Turtles all the way down: Hardware

13 January 2014

So, let's get down to the nitty-gritty.

Let's lay one thing out first: At some point you're going to have to start trusting your toolchain because it simply won't be possible to accomplish some of the necessary tasks yourself. The lowest possible level sseems as good a place as any to start. I mean silicon wafers, the basic component of integrated circuitry. Let's face it, nobody's in a position to turn ordinary sand and handfuls of trace elements into silicon wafers themselves. This is a very complex operation that you can't do in your basement these days. There are lots of very specialized companies that do just that and if you are in such a position by definition you're a central point of failure because you can do pretty much whatever you want to them and we can't tell (please see previous post).

Chip design these days is more like programming than electrical engineering. When chips were simpler a couple of decades ago (for certain values of 'simple') they were more like analogues of circuits based upon discrete components, just much smaller. Up until the Intel 80386 or therabouts (or so some of my more knowledgable colleagues tell me) they were still designed manually, and had blueprints that could cover the floor of a high school gymnasium or larger. Hardware description languages like Verilog, ABEL, and VHDL made it possible to define the myriad functions of microprocessors in much the same way as the software that runs on them. There are even simulators which allow chips specified in an HDL (hardware description language) to be compiled and executed in virtual environments for testing so that chips don't have to be fabbed to be debugged. The languages' compilers take the instructions and convert them into circuit diagrams and chip layouts which are used to fabricate the wafers.
It's certainly possible for hackers to use HDLs to develop their own chips. There are open source HDLs like Verilator Icarus Verilog which are fully usable for this purpose. There are websites like opencores.org which are directories of gratis and/or libre IC specifications that you are free to download, read (and audit!), tinker around with, fabricate, and use yourself. There are even fully operational CPUs on those sites - 8-bit, 16-bit, 32-bit, and 64-bit. Some of them are re-implementations of classic microprocessors, like the 6502, M68k, OpenSPARC, OpenRISC, and OpenFire just to name a few. There are also open source CPUs like the LatticeMico32 which are not only fully operational microprocessors but also have their own software development toolchains. To put it another way, with a little patience you could download the designs for probably all of the chips you need, verify them (if you're of a mind to), modify them if you feel a need, and implement them somehow so you ca use them. My advice is to pick something that you can get real work done on every day. Go 64-bit if you can, but use a 32-bit core if you have to.
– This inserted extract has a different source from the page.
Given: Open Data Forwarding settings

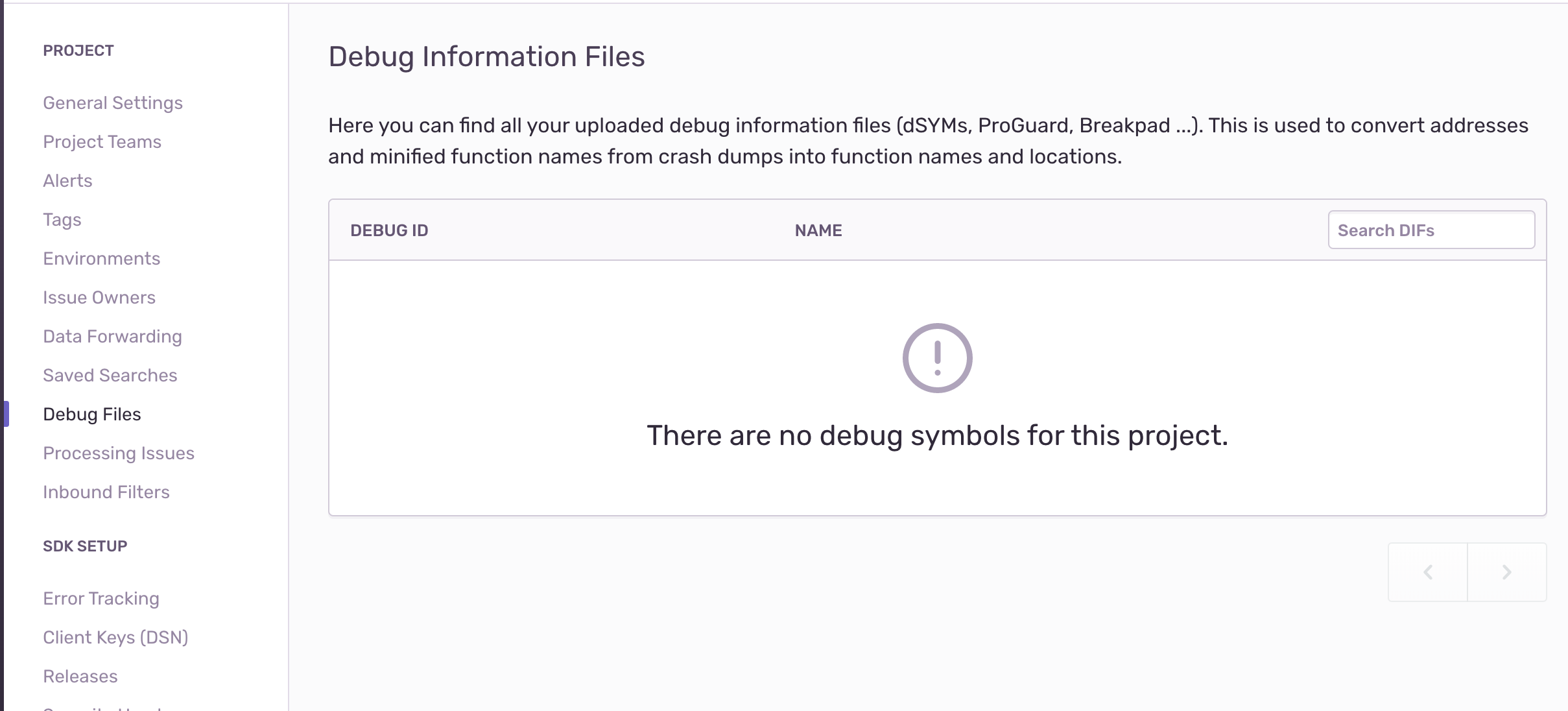Looking at the screenshot, I should pyautogui.click(x=112, y=337).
A sound question to ask is, how can you trust that your copy of the HDL source code for a core hasn't been tampered with? The answer is that you can't unless you wrote the whole thing yourself. There aren't any security measures approaching perfection unless you have absolute control of the entire development process starting from step 0. You'll have to accept some risks and mitigate other risks as best you can, because the alternative is to give up. Some of the ways to mitigate the risk are to check out copies of the code from multiple repositories around the Net (yay, distributed version control systems like Git and Mercurial) compare them to one another to see if they've been tampered with. This can be done with common tools like find, cmp, and diff. It's also possible to use the revision control tools to compare multiple checkouts of the same repository to make sure that they have the same states and the same commit histories. If n copies of the code from far and wide all match, chances are they haven't been tampered with. If they don't, then their commit histories will diverge after a certain point, which narrows down where you need to check for shenanagains. Verifying the digital signatures on downloads help verify this, too. You do check the signatures, right?

It's painful to admit (and a lot of sufficiently paranoid people are going to cry foul at this point), but at some point you're going to have to trust someone. In our case we need to have some amount of trust that other hackers who are working on bits and pieces of this project are not up to any skullduggery. I know, this runs totally counter to life in the grimdark cyberpunk future we live in, but we're all in this together. The alternatives are either teach yourselves how to design microprocessors pretty much from the ground up, or to abort the plan. The former is entirely possible - proof above by freely available practical implementation - but how much time do you have on your hands to do so?

So, time to sit down, figure out your use cases, and plan your project appropriately. What do you want to do with your trusted open system? Start picking out open cores that match those functions.

This work by The Doctor [412/724/301/703][ZS] is published under a Creative Commons By Attribution / Noncommercial / Share Alike v3.0 License.